# Canary — Limitations

**Last updated:** 2026-02-21

---

## What This Does NOT Do

### 1. Semantic Analysis of Commands

**Limitation:** Canary uses regex pattern matching, not semantic understanding.

**Example:**
```python
# This is blocked:
canary.check_command('rm -rf /')

# This might NOT be blocked (obfuscated):
canary.check_command('r''m -rf /')  # Space in command name
canary.check_command('RM -RF /')    # Case may bypass patterns
```

**Why:** Full semantic analysis requires complex parsing and execution simulation.

**Workaround:**
- Add patterns for common obfuscation techniques
- Use case-insensitive regex (already enabled)
- Review logs for suspicious patterns that weren't caught

---

### 2. Built-In Alerting

**Limitation:** Canary logs violations but doesn't send alerts (email, Slack, etc.).

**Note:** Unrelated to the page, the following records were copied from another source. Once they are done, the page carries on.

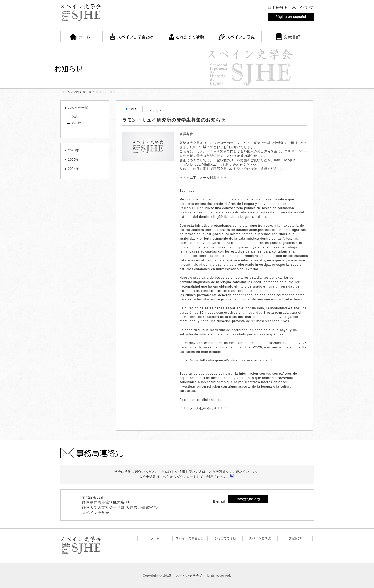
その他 (76, 123)
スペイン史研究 (260, 538)
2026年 (74, 150)
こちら (165, 477)
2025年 (74, 160)
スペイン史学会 (187, 576)
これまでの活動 (225, 538)
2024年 (74, 169)
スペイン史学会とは (190, 538)
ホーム (66, 92)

**Why:** Alerting integrations vary by environment:
- Some use email
- Some use Slack/Discord webhooks
- Some use monitoring platforms

**Workaround:**
```python
from canary import CanaryMonitor

canary = CanaryMonitor()

# Add custom alert handler
def send_alert(violation):
    import requests
    requests.post('https://hooks.slack.com/...', json={
        'text': f"🚨 Canary alert: {violation['message']}"
    })

# Monkey-patch or wrap _log_violation
original_log = canary._log_violation
def log_with_alert(severity, message):
    original_log(severity, message)
    if severity in ['critical', 'high']:
        send_alert({'severity': severity, 'message': message})

canary._log_violation = log_with_alert
```

---

### 3. Cross-Session Rate Limiting

**Limitation:** Rate limits reset when Canary restarts.

**Example:**
- Agent makes 90 file operations
- Crashes and restarts
- Limit resets to 0 (can make another 100)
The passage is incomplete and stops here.